Escola “linha dura” em SP

Lei que prevê as escolas cívico-militares em São Paulo (SP) é sancionada. STF deverá analisar sua constitucionalidade.

Sobre a lei

Acaba de receber sanção pelo governador de São Paulo, Tarcísio de Freitas, a lei estadual que prevê a implementação das escolas cívico-militares, conhecidas por sua rigidez e disciplina. O projeto destina-se exclusivamente às escolas públicas.

Após muita polêmica durante a tramitação do projeto de lei na ALESP, com agressão envolvendo estudantes que protestavam e muito bate-boca, houve a aprovação do PL com 54 votos a favor e 21 votos contrários.

Importante destacar que ninguém será obrigado a estudar nessas escolas, e sim, apenas aqueles que quiserem, e desde que o Município opte por aderir ao sistema.
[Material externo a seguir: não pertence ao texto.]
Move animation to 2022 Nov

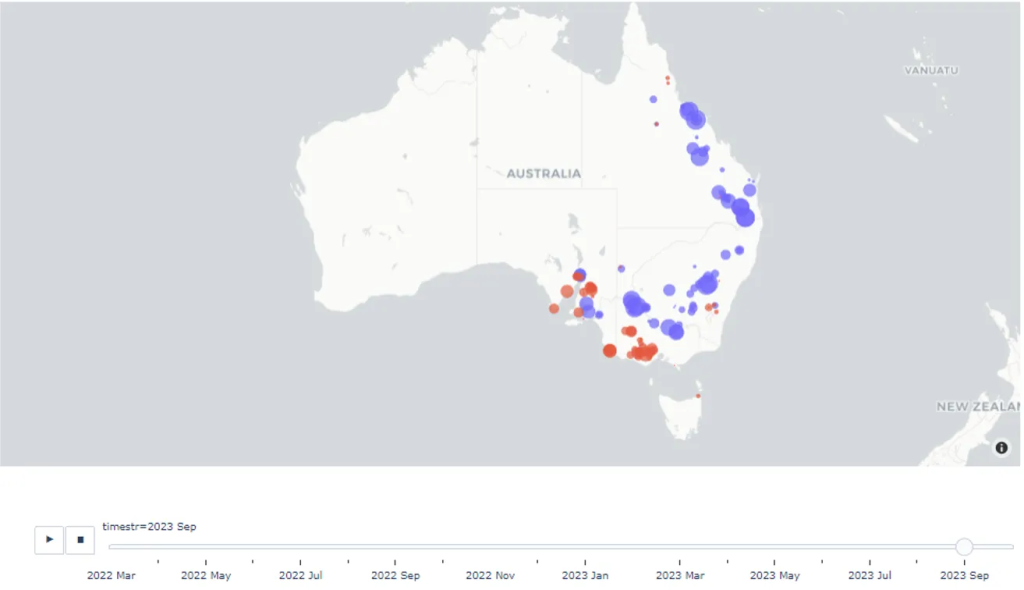click(x=490, y=547)
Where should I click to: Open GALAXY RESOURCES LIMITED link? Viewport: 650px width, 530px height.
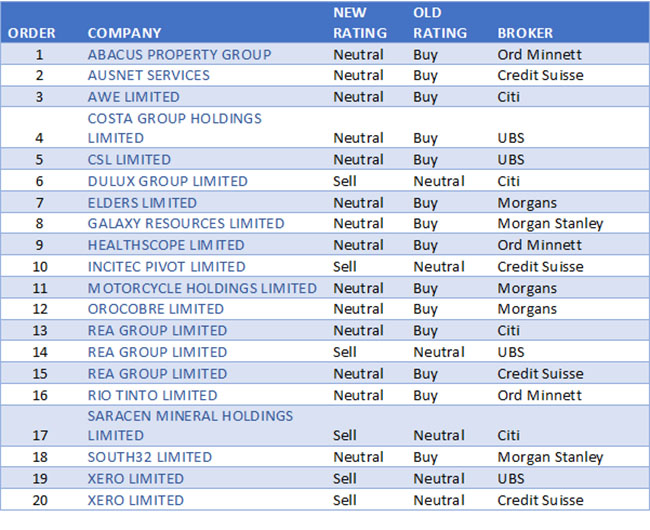coord(186,224)
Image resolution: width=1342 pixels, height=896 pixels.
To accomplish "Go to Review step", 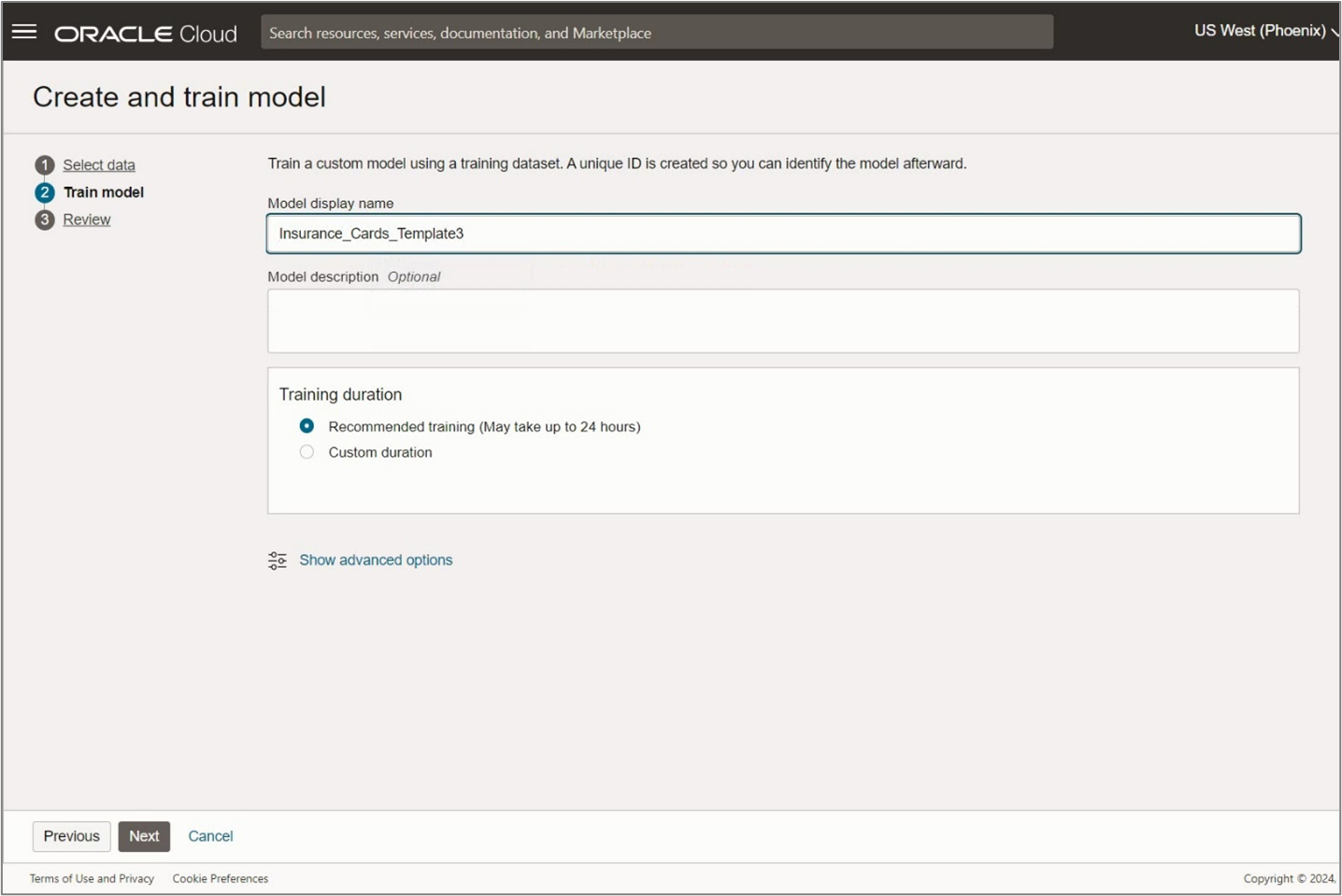I will [87, 220].
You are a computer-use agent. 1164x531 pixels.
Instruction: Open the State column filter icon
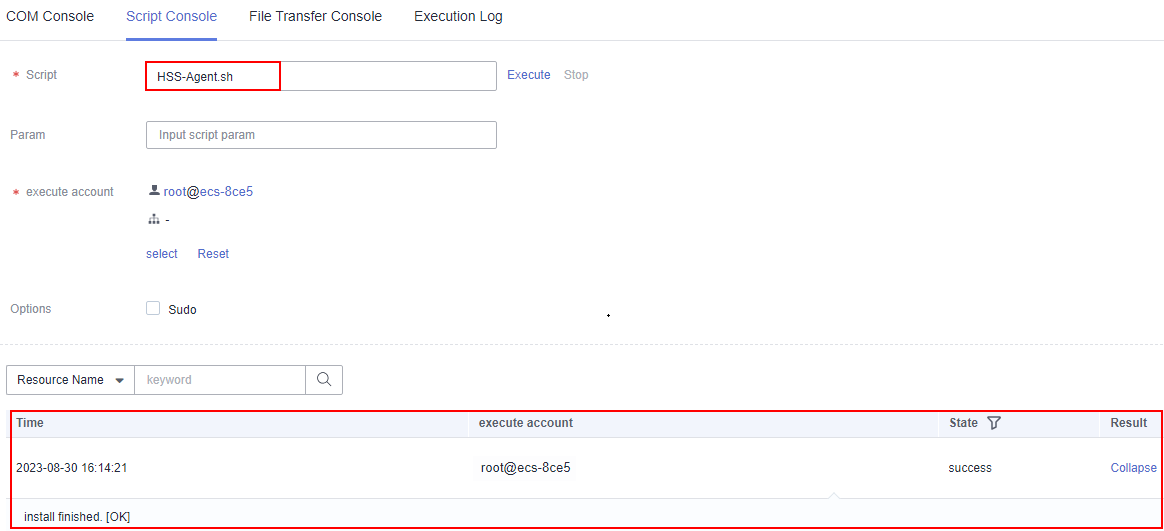[993, 423]
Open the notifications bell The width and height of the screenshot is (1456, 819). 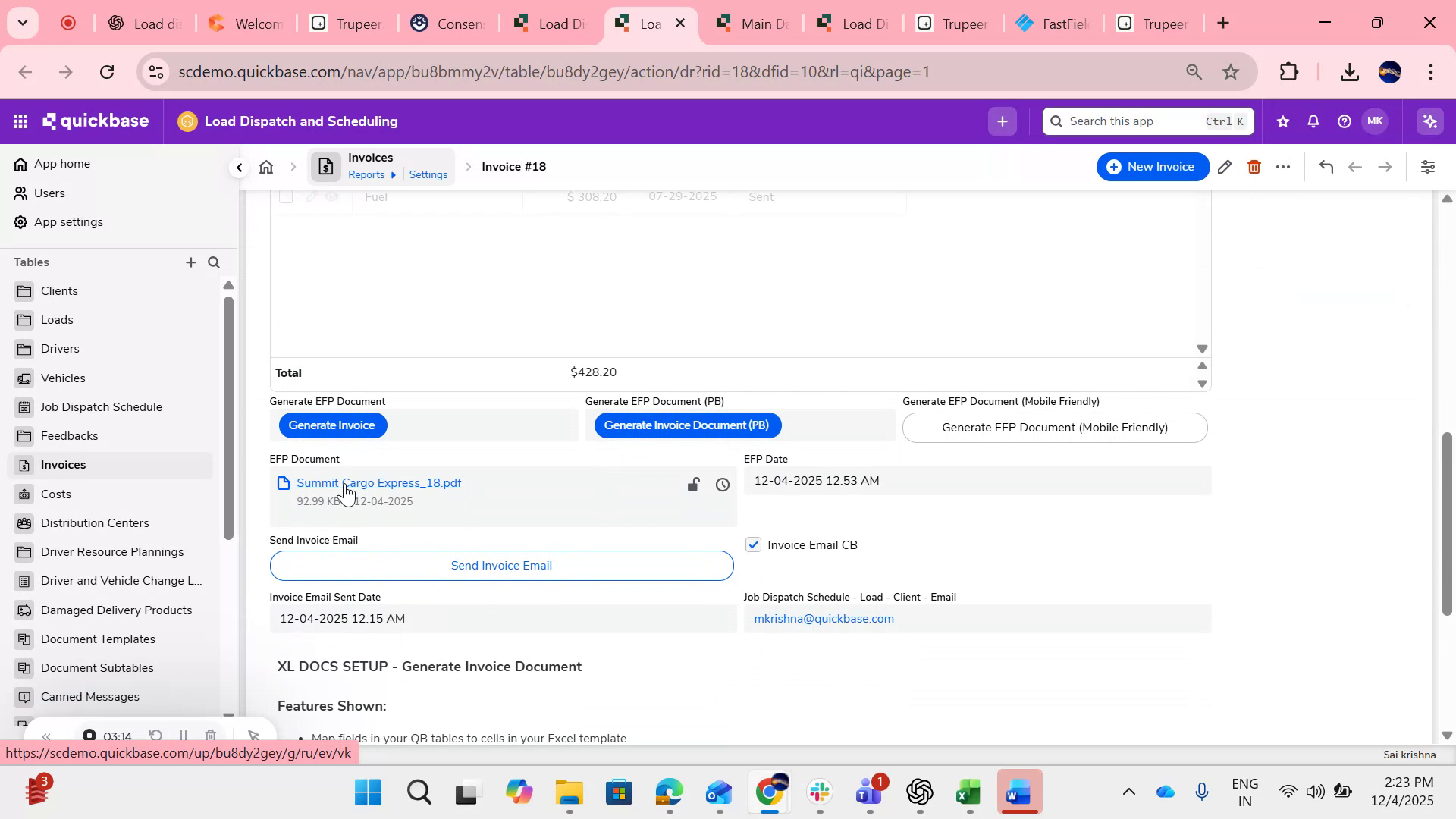pyautogui.click(x=1312, y=121)
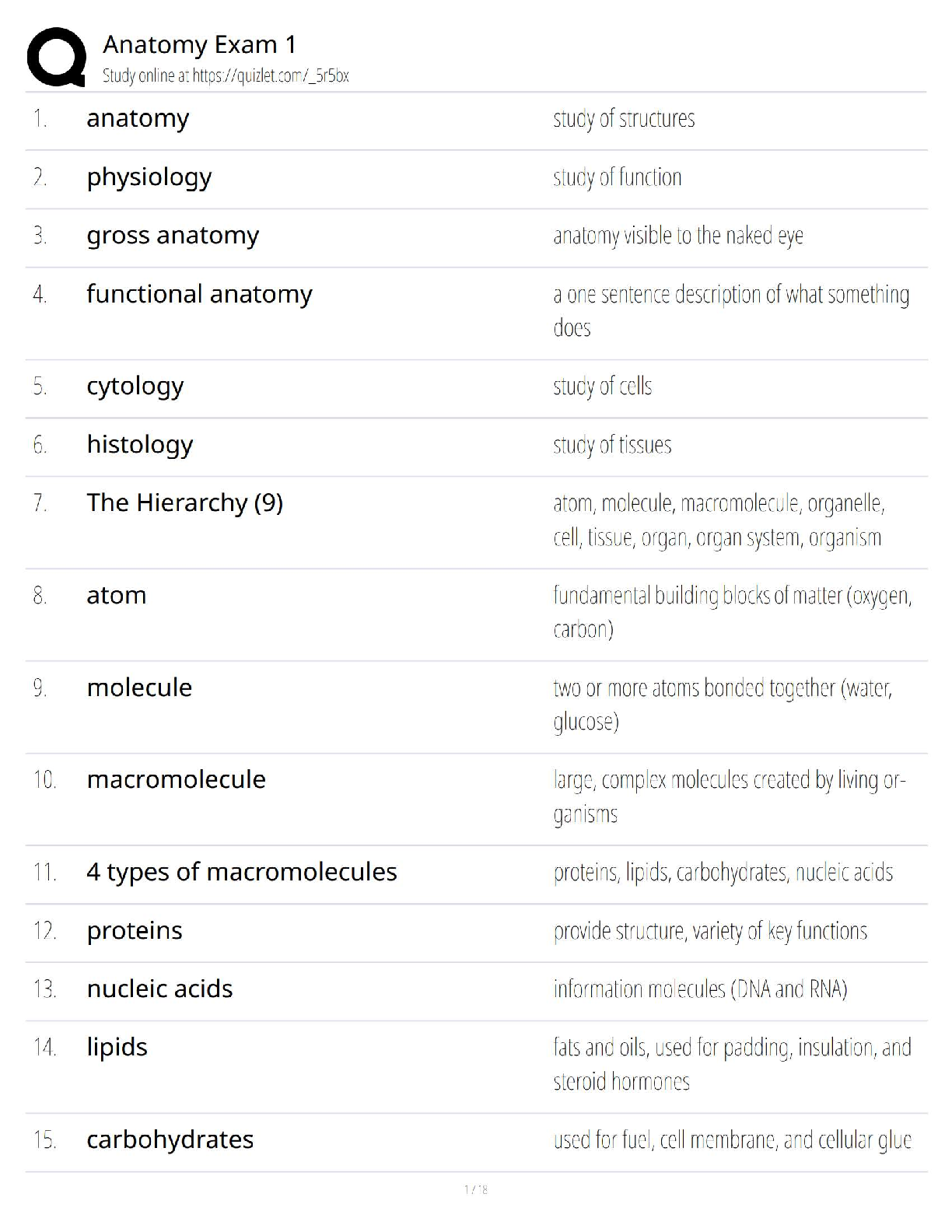Click the 'study of tissues' definition
The image size is (952, 1232).
(x=612, y=445)
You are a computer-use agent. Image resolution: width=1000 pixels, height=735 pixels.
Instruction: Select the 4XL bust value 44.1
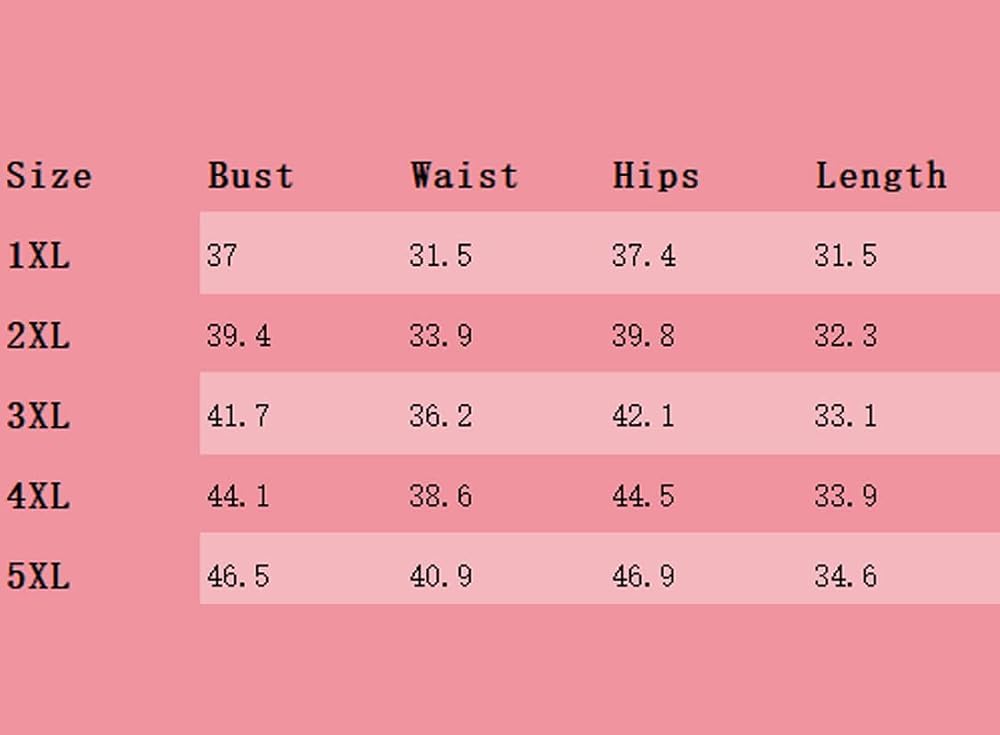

Em carta de defesa da proposta enviada ao governador, o secretário da Educação, Renato Feder, explicou que as comunidades escolares irão optar por participar ou não do programa. Ademais, a prioridade será para as instituições “situadas em regiões de maior incidência de criminalidade“. Expectativa é que de 50 a 100 escolas adotem o modelo no Estado.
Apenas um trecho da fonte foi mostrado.